Trailing 7-5 in the top of the seventh, Welsh singled, Gallice singled with Welsh going to third, Derrick Keller walked to load the bases, McNary singled to score Welsh, Petit singled scoring Gallice and Keller, Bordewick scored McNary with a sac fly, Omodt reached on an error, Scott Foltz walked to load the bases, Welsh singled again (his second of the inning), scoring Petit and Omodt, Gallice singled (also his second of the inning) in Foltz and Welsh, and Keller singled to end the 9-run rally.

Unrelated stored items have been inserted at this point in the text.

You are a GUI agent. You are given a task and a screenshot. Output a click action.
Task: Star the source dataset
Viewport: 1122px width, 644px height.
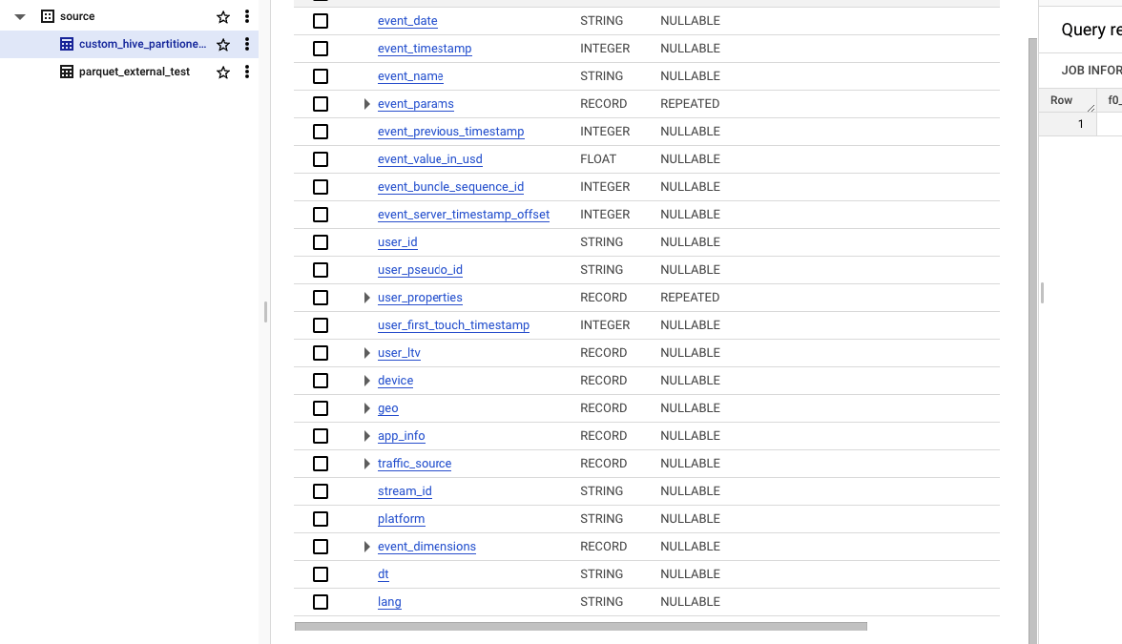click(x=223, y=17)
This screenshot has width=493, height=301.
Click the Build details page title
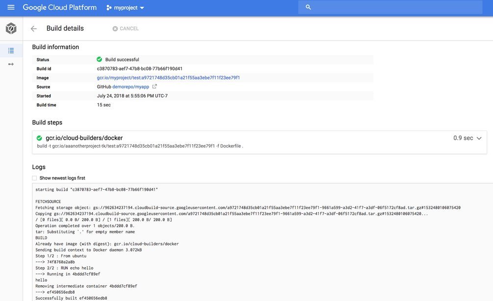coord(64,28)
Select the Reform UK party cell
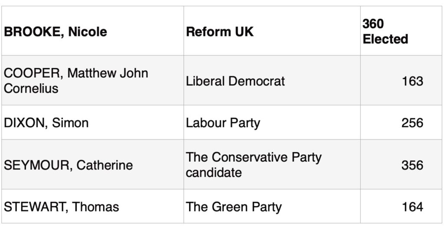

In the bottom of the 7th, leading by seven, Keller relieved Gallice and allowed one single, but no runs (in our league, I’d still call that a save situation!)
In all, Park had 16 hits, with all 11 players (Tre Munson and Paddy Clancy were not available) getting at least one hit, except….Foltz, the leading hitter on the team!
Defensively, Park was pretty rough early on, but Park did make a couple nice plays. With a runner on second, pitcher Gallice fielded a hard grounder up the middle and got the Chaska runner in a run-down which Park executed perfectly.
Later, in the bottom of the 6th, Chaska had runners on the corners with one out, and they tried a double steal. Foltz fired to shortstop Keller, who threw home and Park got a Chaska runner in a rundown between third and home, with third baseman McNary making the tag. McNary then threw toward second where the lead runner was straying off the base and CENTERFIELDER Omodt ended up running down the runner to end the inning! That’s 2-6-2-5-8 if you’re scoring at home. And if you’re scoring at home, that’s pretty pathetic.
On the year, Park has allowed exactly 78 runs in league play, and have scored 78 runs. On Tuesday, when Park wins, they will become the first Park A team ever to have a positive run differential in league play.